Crude prices fell when the Energy Information Administration (EIA) said U.S. crude stocks swelled 4.9 million barrels in the week ended Oct. 7, much more than the 700,000 barrels forecast by analysts polled by Reuters.
Prices bounced back as the market turned its attention to product inventory drawdowns in the same EIA data. The EIA reported a drop of 3.7 million barrels for distillates, which include diesel and heating oil, and 1.9 million barrels decline for gasoline.
Analysts had expected distillates to draw by just 1.6 million barrels and gasoline to decline by 1.5 million.
U.S. gasoline futures were up about 1.3 percent at $1.4804.
"There is a lot of seasonality in this data," Scott Shelton, energy futures broker at ICAP in Durham, North Carolina, said, adding that crude builds were common this time of year as U.S. refineries headed into maintenance.
Shelton said the rise of crude imports by 110,000 barrels per day (bpd) last week was "marginal" and "hard to get too excited about if you were bearish."
John Kilduff, partner at New York energy hedge fund Again Capital, said that while more crude builds were likely in the coming weeks due to depressed refinery runs, "the declines in distillate fuels, of late, are starting to add up."
"We remain a long way from supplies getting tight, but it is a trend worth monitoring," Kilduff added.
Oil prices have trended higher, with Brent gaining more than 13 percent, since the Organization of the Petroleum Exporting Countries announced on Sept. 27 its first planned output cut in eight years to rein in a global supply glut that forced crude to crash from highs above $100.
But OPEC's production figures jar with its expressed desire to cut output, with the group's September production reaching eight-year highs.

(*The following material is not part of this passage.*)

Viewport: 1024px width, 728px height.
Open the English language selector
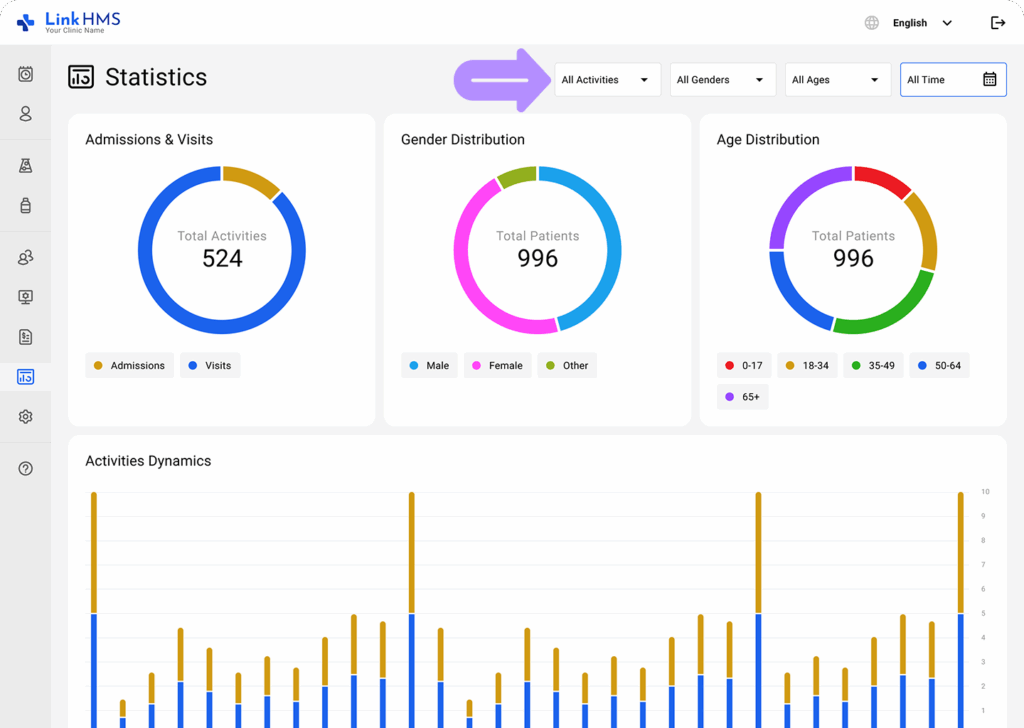coord(908,22)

Major oil industry executives and investors at a Reuters Summit in London differed in their views on the price direction for oil in coming months based on OPEC's likely action.
"In 2014, the big opportunity was in prices going down and now the big opportunity is in prices going up. That's the way I see it," said Pierre Andurand, manager of the $1.4 billion Andurand Capital fund in London, which has forecast $60 prices by the year-end.
But some investors see the OPEC plan to curb output as a reason to take a bullish stance on the prospects for crude prices.
"In 2014 the big opportunity was in prices going down and now the big opportunity is in prices going up. That's the way I see it," hedge fund manager Pierre Andurand told the Reuters Commodities Summit.
He added that OPEC's decision in Algiers to limit its overall output to 32.5-33 million bpd "takes off a large wild card from the oil markets for 2017."
The market received some support from China, which imported record volumes of crude oil last month, eclipsing the United States as the world's top buyer of foreign oil for the third time in a year, in a trend that could soon put the Asian nation at the top of the world's oil import table permanently.
China's September crude imports rose 18 percent from a year earlier to 33.06 million tons, or 8.04 million bpd on daily basis, customs data showed, compared with the U.S. four-week average of 7.98 million bpd.
Oil imports hit a record despite a worse-than-expected 10 percent fall in Chinese exports and a 1.9 percent drop in imports that cast a gloomy outlook on its economy.